History

United States
- Name: Susan Ann Howard
- Acquired: 19 May 1863
- In service: circa 5 June 1864
- Fate: Sold, 15 September 1864

General characteristics
- Length: 50 ft (15 m)
- Beam: 17 ft 4 in (5.28 m)
- Depth of hold: 5 ft 4 in (1.63 m)
- Propulsion: schooner sail

= USS Susan Ann Howard =

Tender of the United States Navy

USS Susan Ann Howard was a schooner requisitioned from the prize court by the Union Navy during the Union blockade of the American Civil War.

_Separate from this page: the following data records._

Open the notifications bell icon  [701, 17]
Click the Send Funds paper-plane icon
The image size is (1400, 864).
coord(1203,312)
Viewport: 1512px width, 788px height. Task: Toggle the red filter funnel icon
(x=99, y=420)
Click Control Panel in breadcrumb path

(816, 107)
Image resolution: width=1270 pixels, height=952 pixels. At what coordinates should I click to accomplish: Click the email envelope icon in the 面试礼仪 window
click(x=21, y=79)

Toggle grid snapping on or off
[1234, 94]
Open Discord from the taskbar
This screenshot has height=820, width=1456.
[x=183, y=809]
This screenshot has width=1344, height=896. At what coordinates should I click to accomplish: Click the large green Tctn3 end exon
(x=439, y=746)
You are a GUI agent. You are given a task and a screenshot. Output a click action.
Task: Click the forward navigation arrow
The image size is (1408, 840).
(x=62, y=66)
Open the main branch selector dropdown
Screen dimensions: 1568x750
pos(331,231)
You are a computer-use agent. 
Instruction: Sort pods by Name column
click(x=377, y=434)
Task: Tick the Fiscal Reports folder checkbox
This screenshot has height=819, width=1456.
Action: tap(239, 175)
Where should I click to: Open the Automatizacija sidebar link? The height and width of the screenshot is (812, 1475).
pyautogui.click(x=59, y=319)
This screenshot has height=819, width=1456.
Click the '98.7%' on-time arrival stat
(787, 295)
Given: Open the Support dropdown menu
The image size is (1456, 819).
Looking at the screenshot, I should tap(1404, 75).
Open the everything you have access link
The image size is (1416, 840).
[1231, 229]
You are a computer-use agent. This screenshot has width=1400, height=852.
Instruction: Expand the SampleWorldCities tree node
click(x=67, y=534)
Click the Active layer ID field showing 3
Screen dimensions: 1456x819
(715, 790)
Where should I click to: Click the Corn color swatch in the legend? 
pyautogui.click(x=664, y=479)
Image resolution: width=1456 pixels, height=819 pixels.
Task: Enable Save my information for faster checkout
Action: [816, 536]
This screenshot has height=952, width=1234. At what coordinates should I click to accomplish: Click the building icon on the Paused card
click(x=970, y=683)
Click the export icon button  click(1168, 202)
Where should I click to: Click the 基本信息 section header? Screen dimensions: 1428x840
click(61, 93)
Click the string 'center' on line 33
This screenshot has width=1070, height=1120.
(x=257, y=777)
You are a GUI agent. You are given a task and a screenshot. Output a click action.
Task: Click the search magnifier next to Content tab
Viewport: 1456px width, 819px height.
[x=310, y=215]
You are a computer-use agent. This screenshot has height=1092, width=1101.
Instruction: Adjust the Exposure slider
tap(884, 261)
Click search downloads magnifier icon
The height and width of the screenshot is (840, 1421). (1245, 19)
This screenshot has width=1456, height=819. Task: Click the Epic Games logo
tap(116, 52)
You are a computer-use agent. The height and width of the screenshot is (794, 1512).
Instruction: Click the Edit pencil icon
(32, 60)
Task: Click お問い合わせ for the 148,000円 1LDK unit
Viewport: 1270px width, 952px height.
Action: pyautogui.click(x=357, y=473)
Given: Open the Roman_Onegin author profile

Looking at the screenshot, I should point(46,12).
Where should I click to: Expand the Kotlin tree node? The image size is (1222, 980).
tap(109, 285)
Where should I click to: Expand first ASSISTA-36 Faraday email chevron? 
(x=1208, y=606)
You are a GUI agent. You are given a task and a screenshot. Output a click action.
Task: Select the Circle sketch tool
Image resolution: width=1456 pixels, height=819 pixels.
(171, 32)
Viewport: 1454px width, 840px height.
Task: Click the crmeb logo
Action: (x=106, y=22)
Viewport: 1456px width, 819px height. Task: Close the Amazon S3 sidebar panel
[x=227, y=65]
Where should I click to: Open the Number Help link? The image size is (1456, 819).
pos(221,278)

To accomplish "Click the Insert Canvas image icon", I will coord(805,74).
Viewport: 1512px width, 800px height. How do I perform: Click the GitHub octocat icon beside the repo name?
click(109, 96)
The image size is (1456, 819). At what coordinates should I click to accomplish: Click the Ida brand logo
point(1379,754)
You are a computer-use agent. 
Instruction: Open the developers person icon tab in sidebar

Susan Ann Howard was used by the Union Navy for a number of minor roles: storeship, ammunition ship, and collier. She did not remain in service long.

==Service history==
Few facts exist concerning Susan Ann Howard, a center-board schooner purchased by the Union Navy from the New York City Prize Court on 19 May 1863. Usually referred to as Susan A. Howard, the ship was listed on 5 June 1864 as one of a group of schooners serving on the sounds of North Carolina, presumably at New Bern, North Carolina, as ordnance and store vessels. On 7 July, she was at New Bern serving as an ordnance boat. On 7 September, she was listed as a hulk and serving as a coal schooner. On 30 August, the schooner was ordered to Washington, D.C.; and Susan Ann Howard was sold at the Washington Navy Yard on 15 September to H. F. Hammil.